ACTION ITEM :: Return the records exactly, with nothing added.

DATA ::
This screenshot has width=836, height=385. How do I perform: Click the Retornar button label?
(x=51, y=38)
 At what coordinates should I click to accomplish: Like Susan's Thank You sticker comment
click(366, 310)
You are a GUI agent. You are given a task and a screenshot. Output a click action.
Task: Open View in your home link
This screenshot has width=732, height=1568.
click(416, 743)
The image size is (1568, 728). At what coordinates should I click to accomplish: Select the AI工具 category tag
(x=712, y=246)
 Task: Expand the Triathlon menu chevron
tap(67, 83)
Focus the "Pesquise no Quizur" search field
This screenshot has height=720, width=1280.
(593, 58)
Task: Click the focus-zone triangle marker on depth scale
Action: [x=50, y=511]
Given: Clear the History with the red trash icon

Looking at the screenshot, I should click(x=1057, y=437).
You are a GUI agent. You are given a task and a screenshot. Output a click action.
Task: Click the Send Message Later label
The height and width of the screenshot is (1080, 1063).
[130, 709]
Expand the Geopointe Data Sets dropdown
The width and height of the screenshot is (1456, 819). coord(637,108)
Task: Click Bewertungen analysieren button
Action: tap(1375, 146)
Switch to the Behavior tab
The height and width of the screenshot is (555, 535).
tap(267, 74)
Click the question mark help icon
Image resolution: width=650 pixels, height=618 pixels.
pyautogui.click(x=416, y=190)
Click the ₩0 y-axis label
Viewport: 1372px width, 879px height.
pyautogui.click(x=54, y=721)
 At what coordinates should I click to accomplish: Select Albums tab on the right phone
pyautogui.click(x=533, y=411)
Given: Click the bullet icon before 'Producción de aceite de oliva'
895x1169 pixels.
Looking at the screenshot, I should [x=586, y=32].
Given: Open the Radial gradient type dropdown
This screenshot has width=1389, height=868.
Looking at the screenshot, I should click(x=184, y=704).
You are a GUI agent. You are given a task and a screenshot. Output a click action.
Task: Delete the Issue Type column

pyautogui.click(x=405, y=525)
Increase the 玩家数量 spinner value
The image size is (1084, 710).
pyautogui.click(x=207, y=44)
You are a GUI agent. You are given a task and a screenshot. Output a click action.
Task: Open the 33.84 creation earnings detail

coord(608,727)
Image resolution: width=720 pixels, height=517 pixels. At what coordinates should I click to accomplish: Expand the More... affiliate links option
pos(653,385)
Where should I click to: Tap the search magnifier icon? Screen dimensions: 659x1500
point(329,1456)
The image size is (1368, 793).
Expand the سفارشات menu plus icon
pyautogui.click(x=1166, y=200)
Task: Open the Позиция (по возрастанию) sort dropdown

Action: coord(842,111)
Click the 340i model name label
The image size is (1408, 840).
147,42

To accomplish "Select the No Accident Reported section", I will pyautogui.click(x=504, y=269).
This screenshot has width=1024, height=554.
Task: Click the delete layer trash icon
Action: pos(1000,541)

OUTPUT FOR THIS TASK ::
This screenshot has width=836, height=385. How do I perform: Click the Retornar button label?
(x=51, y=38)
 At what coordinates should I click to accomplish: Like Susan's Thank You sticker comment
click(366, 310)
You are a GUI agent. You are given a task and a screenshot. Output a click action.
Task: Open View in your home link
This screenshot has width=732, height=1568.
click(416, 743)
The image size is (1568, 728). At what coordinates should I click to accomplish: Select the AI工具 category tag
(x=712, y=246)
 Task: Expand the Triathlon menu chevron
tap(67, 83)
Focus the "Pesquise no Quizur" search field
This screenshot has height=720, width=1280.
(593, 58)
Task: Click the focus-zone triangle marker on depth scale
Action: [x=50, y=511]
Given: Clear the History with the red trash icon

Looking at the screenshot, I should click(x=1057, y=437).
You are a GUI agent. You are given a task and a screenshot. Output a click action.
Task: Click the Send Message Later label
The height and width of the screenshot is (1080, 1063).
[130, 709]
Expand the Geopointe Data Sets dropdown
The width and height of the screenshot is (1456, 819). coord(637,108)
Task: Click Bewertungen analysieren button
Action: tap(1375, 146)
Switch to the Behavior tab
The height and width of the screenshot is (555, 535).
tap(267, 74)
Click the question mark help icon
Image resolution: width=650 pixels, height=618 pixels.
pyautogui.click(x=416, y=190)
Click the ₩0 y-axis label
Viewport: 1372px width, 879px height.
pyautogui.click(x=54, y=721)
 At what coordinates should I click to accomplish: Select Albums tab on the right phone
pyautogui.click(x=533, y=411)
Given: Click the bullet icon before 'Producción de aceite de oliva'
895x1169 pixels.
Looking at the screenshot, I should [x=586, y=32].
Given: Open the Radial gradient type dropdown
This screenshot has width=1389, height=868.
Looking at the screenshot, I should click(x=184, y=704).
You are a GUI agent. You are given a task and a screenshot. Output a click action.
Task: Delete the Issue Type column

pyautogui.click(x=405, y=525)
Increase the 玩家数量 spinner value
The image size is (1084, 710).
pyautogui.click(x=207, y=44)
You are a GUI agent. You are given a task and a screenshot. Output a click action.
Task: Open the 33.84 creation earnings detail

coord(608,727)
Image resolution: width=720 pixels, height=517 pixels. At what coordinates should I click to accomplish: Expand the More... affiliate links option
pos(653,385)
Where should I click to: Tap the search magnifier icon? Screen dimensions: 659x1500
point(329,1456)
The image size is (1368, 793).
Expand the سفارشات menu plus icon
pyautogui.click(x=1166, y=200)
Task: Open the Позиция (по возрастанию) sort dropdown

Action: coord(842,111)
Click the 340i model name label
The image size is (1408, 840).
147,42

To accomplish "Select the No Accident Reported section", I will pyautogui.click(x=504, y=269).
This screenshot has width=1024, height=554.
Task: Click the delete layer trash icon
Action: pos(1000,541)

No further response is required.